I have, as stated in past posts, been around the Evangelical sub-culture for the past 28 years. I have participated in a multitude of Christian “outreach” programs. Protesting abortion clinics, writing in a college paper against pre-marital sex,picketing movies (The Last Temptation of Christ), doing door to door evangelism (memorizing a script via Evangelism Explosion), pontificating from my fount of wisdom concerning the “facts” of a six-day creation,evils of sin. and the soon to come Rapture (disappearance of all “true believers”) and the seven-year tribulation. I lambasted anyone that disagreed with me, discounting them as ignorant unbelievers, thanking God that I was being persecuted for holding forth truth. I loved Jerry Falwell, Pat Robertson, and so many other televangelist because they were the defenders of all that was true about God and Country. Oh yes. I became the most patriotic Christian even flying Old Glory outside my house every day. The flag was the first thing I bought after I buying my Bible. I was smug. Arrogant. Self Righteous. Overbearing. But I knew that I was right because I was taught that this was Christianity.

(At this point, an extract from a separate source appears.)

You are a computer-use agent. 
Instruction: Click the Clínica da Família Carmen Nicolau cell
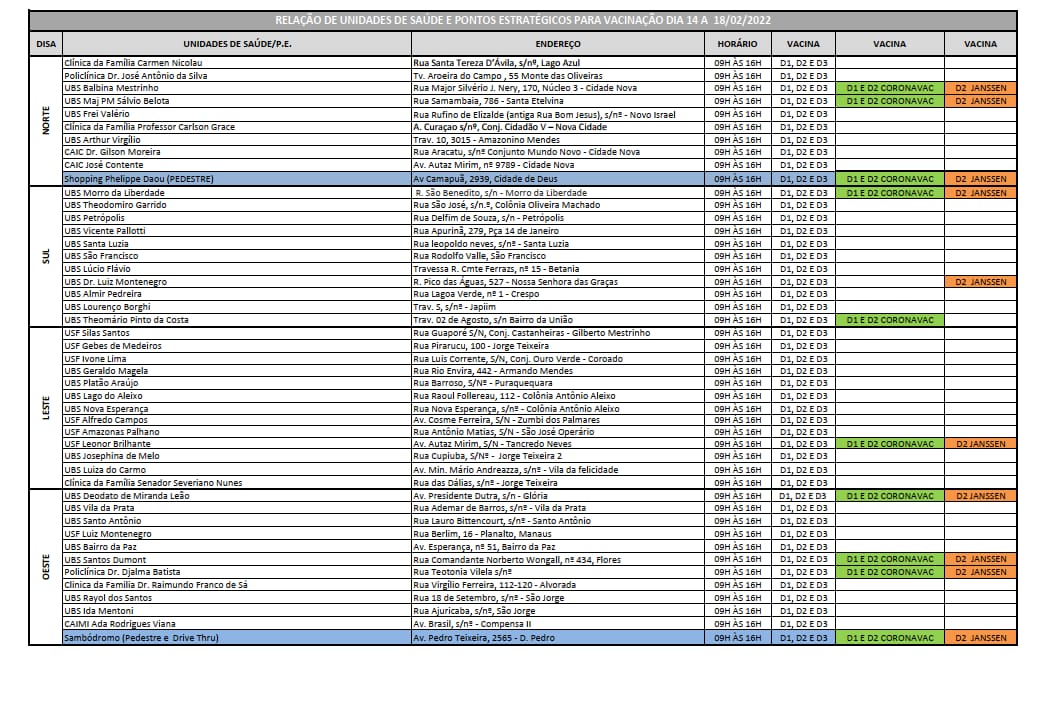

To hate sin (and in the process the sinner), to argue and defend what I thought was God’s view. I read my Bible and prayed faithfully, following the rules, becoming a good Christian.
I realize looking back in retrospect I must have hurt a lot of people, but more than that, I hurt the Gospel message. I was wrong in my approach, I was wrong in how I treated and viewed people. I was not living as a reflection on Christ, rather a reflection of my own perceived moral superiority. I am truly sorry for that.
But God began to change me and open my eyes to that idea that quite a bit of Evangelicalism is not Biblical, and in the process some in the church have become angry, and hostile to me and the new message.